CVE-2026-45284: Nextcloud OIDC Authentication Bypass via Deleted LDAP Users
Nextcloud's OIDC (OpenID Connect) user authentication module contains a flaw that allows deleted LDAP users to continue authenticating to the system. When an organization uses both LDAP and OIDC for user management, deletion of a user from LDAP does not properly prevent that user from logging in via OIDC. This creates an unintended persistence of access for users who should no longer have system privileges. The issue affects Nextcloud versions 1.3.6 through 8.3.x and has been resolved in version 8.4.0.
Source data · NVD / CISA · public domain
- CVSS
- 3.1 · 4.6 MEDIUM · CVSS:3.1/AV:N/AC:H/PR:L/UI:R/S:U/C:L/I:L/A:L
- Weaknesses (CWE)
- CWE-284
- Affected products
- 1 configuration(s)
- Published / Modified
- 2026-06-01 / 2026-06-17
NVD description (verbatim)
Nextcloud is an open source content collaboration platform. From version 1.3.6 to before version 8.4.0, an improper check allowed users that where provided by LDAP to still authenticate towards user OIDC after they where deleted. This issue has been patched in version 8.4.0.
3 reference(s) · View on NVD →
SEC.co analysis · AI-assisted, reviewed against source
Technical summary
The vulnerability stems from an improper access control check in the User OIDC application. When LDAP is configured as an identity provider alongside OIDC, the system fails to validate whether a user still exists in LDAP before permitting OIDC authentication. Specifically, after a user account is removed from the LDAP directory, the OIDC authentication path does not cross-reference the user's current LDAP status. This allows an attacker or former employee with knowledge of OIDC credentials to bypass the intended access revocation and maintain session access. The flaw is classified as an improper access control issue (CWE-284), indicating the authentication logic does not sufficiently enforce authorization boundaries between identity sources.
Business impact
This vulnerability creates a privileged access retention risk. In hybrid identity environments where LDAP serves as the authoritative user repository and OIDC provides federated authentication, the inability to fully revoke access upon user deletion undermines offboarding procedures. Former employees, contractors, or disabled accounts could retain unauthorized access to Nextcloud instances and sensitive collaborative content. Organizations relying on prompt access revocation for compliance, data protection, or incident response are directly impacted. The severity is moderated by the requirement for local privilege level and user interaction, but the persistence of access for deleted users represents a meaningful security degradation.
Affected systems
The User OIDC application in Nextcloud versions 1.3.6 through 8.3.x is affected. Organizations running Nextcloud with both LDAP and OIDC identity providers active are at risk. The vulnerability does not affect Nextcloud instances using only OIDC or only LDAP authentication without the hybrid configuration.
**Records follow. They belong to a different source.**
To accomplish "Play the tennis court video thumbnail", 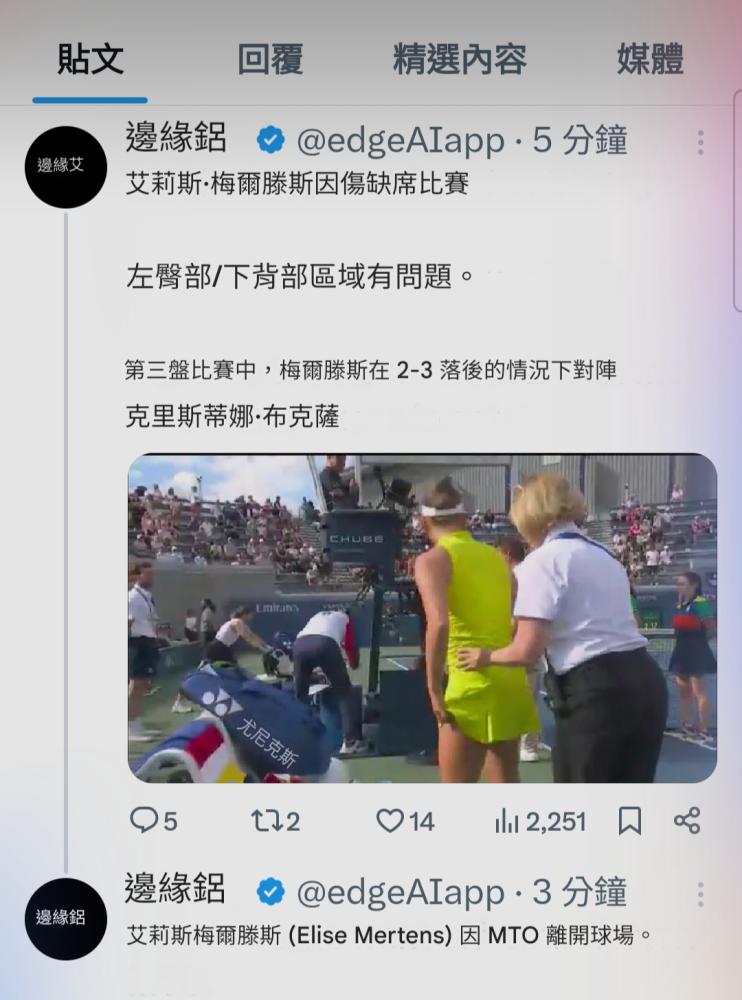I will point(422,618).
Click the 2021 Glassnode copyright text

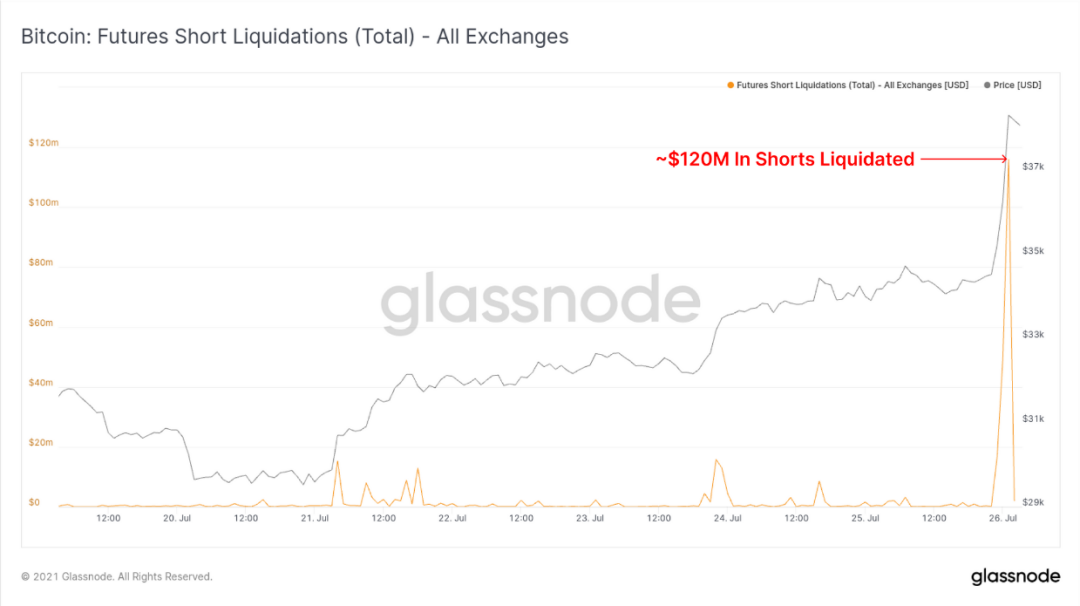pos(117,576)
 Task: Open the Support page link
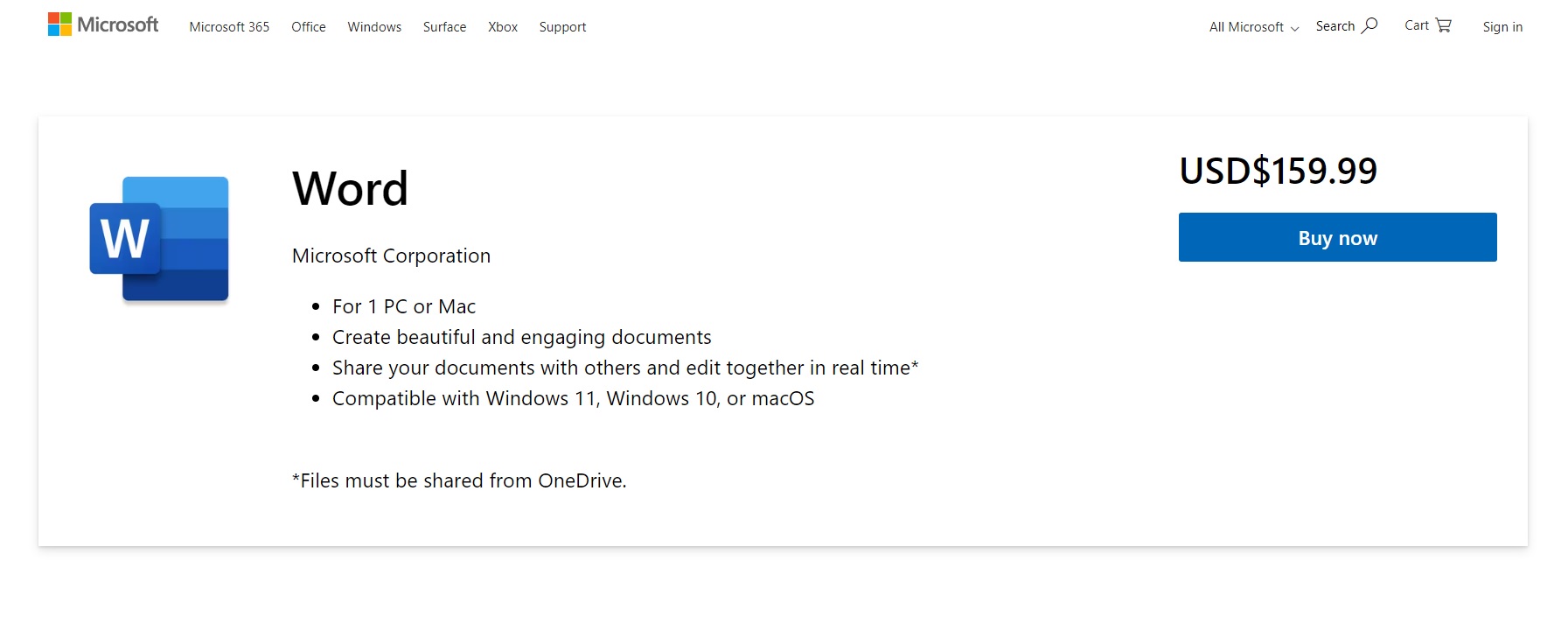point(562,27)
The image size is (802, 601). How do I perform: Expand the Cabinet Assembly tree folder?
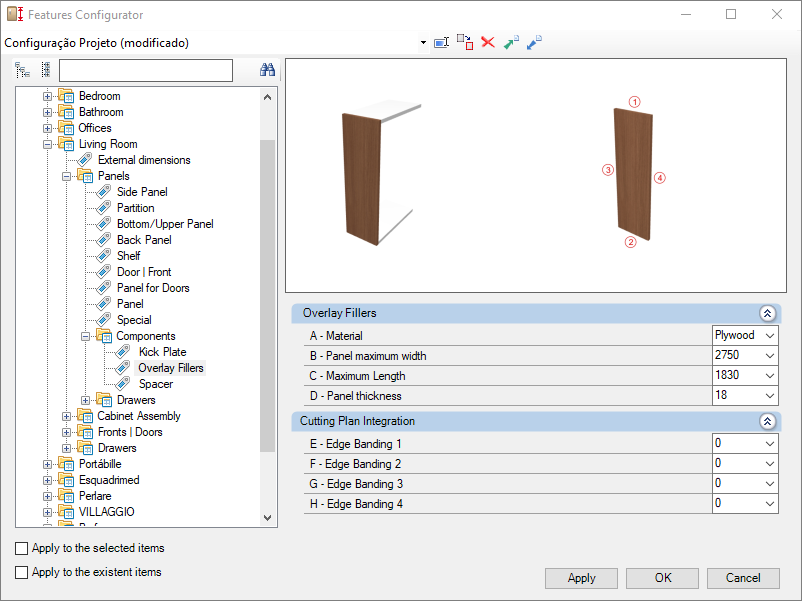click(x=66, y=416)
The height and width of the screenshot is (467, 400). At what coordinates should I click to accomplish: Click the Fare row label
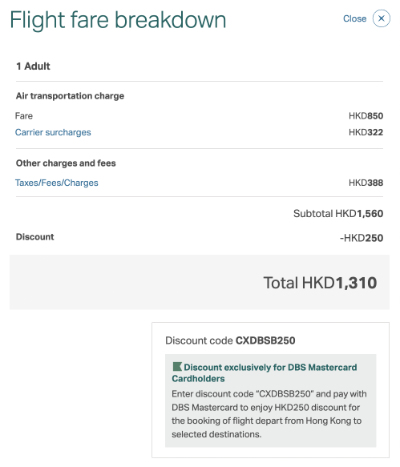pyautogui.click(x=24, y=116)
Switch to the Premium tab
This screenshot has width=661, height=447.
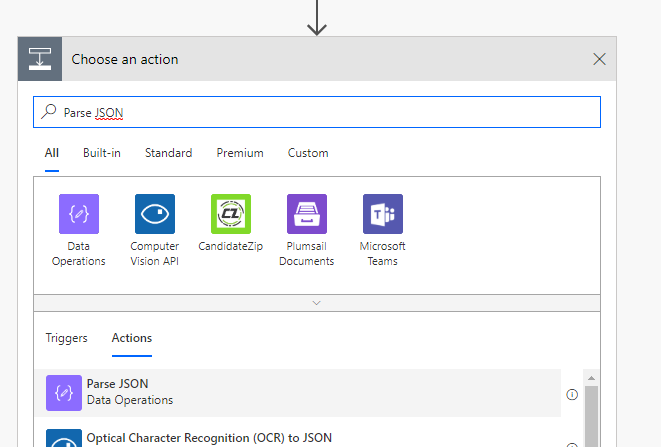coord(240,153)
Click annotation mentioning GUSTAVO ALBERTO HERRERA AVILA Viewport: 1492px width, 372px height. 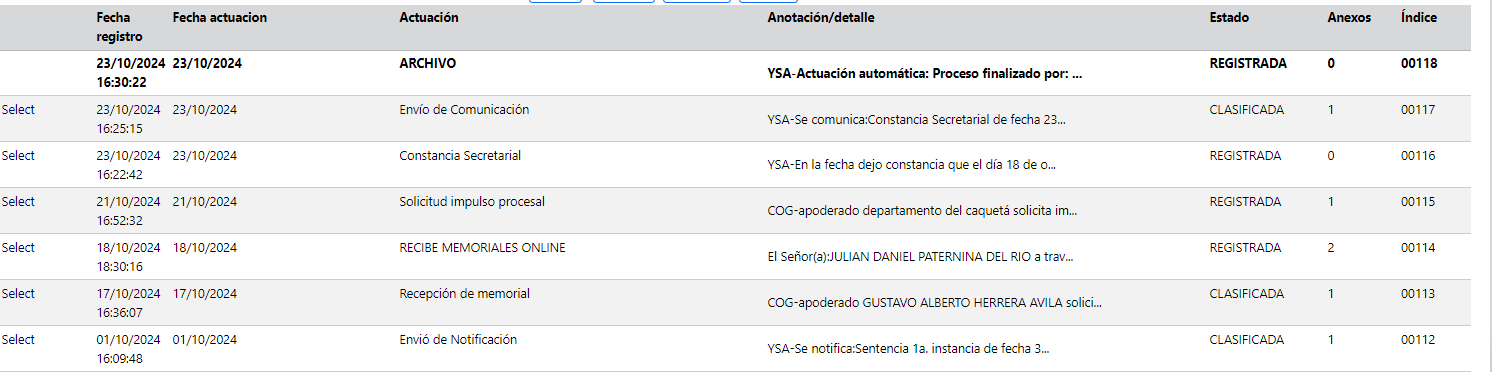pyautogui.click(x=934, y=302)
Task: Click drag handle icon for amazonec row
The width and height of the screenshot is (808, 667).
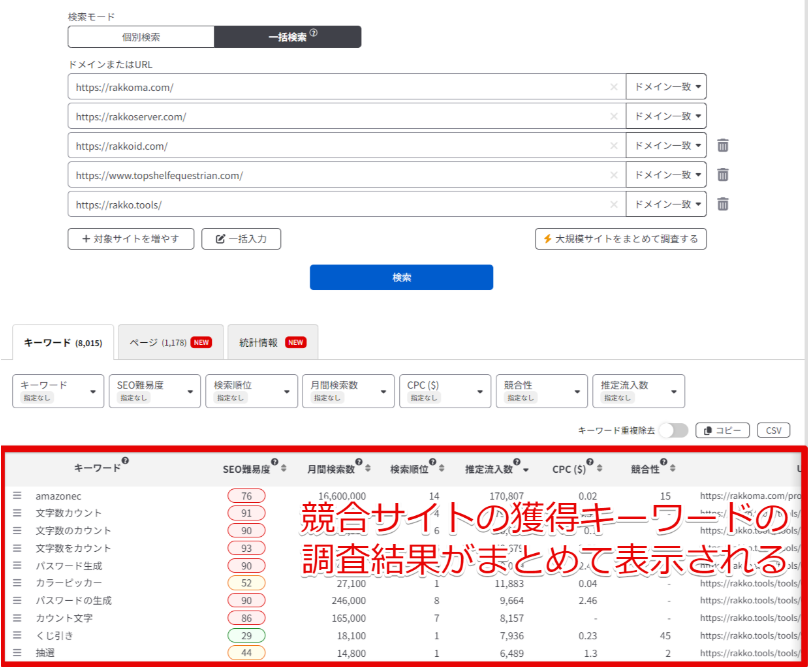Action: (17, 495)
Nextcloud version 8.4.0 and later include the corrective patch.
Exploitability
Exploitation requires an authenticated user account and relies on user interaction, as indicated by the CVSS vector's inclusion of UI:R and PR:L factors. An attacker would need to either be a current or former user with OIDC credentials or credentials acquired through other means. The complexity is considered high (AC:H), suggesting that specific conditions or configurations must be present for successful exploitation. This is not a trivial remote exploit requiring no privileges; it represents a mishandling of the access revocation process rather than a remotely triggerable vulnerability. The attack surface is limited to organizations explicitly using both LDAP and OIDC simultaneously.
Remediation
Upgrade Nextcloud to version 8.4.0 or later to apply the patch that restores proper authorization checks between LDAP and OIDC. Organizations unable to upgrade immediately should conduct an access audit to identify and manually disable OIDC accounts corresponding to deleted LDAP users. If feasible, temporarily disabling OIDC authentication in favor of LDAP-only authentication can reduce the attack window during transition. Additionally, implementing network-level access controls or geographic IP restrictions for Nextcloud can provide defense-in-depth until patching is complete.
Patch guidance
Apply Nextcloud version 8.4.0 or later. The patch corrects the improper access control check to ensure that OIDC authentication properly validates the user's current status in LDAP. Verify the patch version against the official Nextcloud advisory and release notes. If running a self-hosted Nextcloud instance, coordinate patching with your deployment schedule to minimize downtime. For organizations using Nextcloud cloud services, confirm with your provider that the environment has been updated.
Detection guidance
Monitor authentication logs for OIDC login attempts from users who have been deleted from LDAP. Implement or review SIEM queries that cross-reference OIDC login events with LDAP deletion timestamps. Check for login activity from disabled or offboarded user accounts—this is the primary indicator of exploitation. Additionally, review OIDC session logs for unusual access patterns after known user offboarding dates. Organizations with detailed identity and access management (IAM) logging can correlate LDAP deletion records with subsequent OIDC authentication events to identify potential exploitation.
Why prioritize this
Although the CVSS score of 4.6 (Medium) reflects the requirement for authentication and user interaction, the security control bypass—specifically the failure to revoke access upon user deletion—merits immediate attention. This vulnerability undermines a critical business process: offboarding. Organizations reliant on rapid access revocation for data security, regulatory compliance (SOX, HIPAA, GDPR), or incident containment should prioritize patching. The issue becomes more urgent in environments with high user churn, frequent contractor engagements, or security-sensitive data. However, this is not a critical infrastructure vulnerability and can be addressed within standard change management windows if interim detection and monitoring controls are established.
Risk score, explained
The CVSS 3.1 score of 4.6 reflects a Medium severity vulnerability. The Network vector (AV:N) accounts for remote accessibility, but the requirement for local authentication privilege (PR:L), high complexity (AC:H), and user interaction (UI:R) collectively reduce the score. The impact to Confidentiality, Integrity, and Availability is each rated Low (C:L, I:L, A:L), as a deleted user's access to data represents an unauthorized view and potential modification but does not cause system outage or widespread compromise. The score appropriately captures that this is not a remotely exploitable unauthenticated vulnerability, but rather a mishandled authorization check in a hybrid identity scenario.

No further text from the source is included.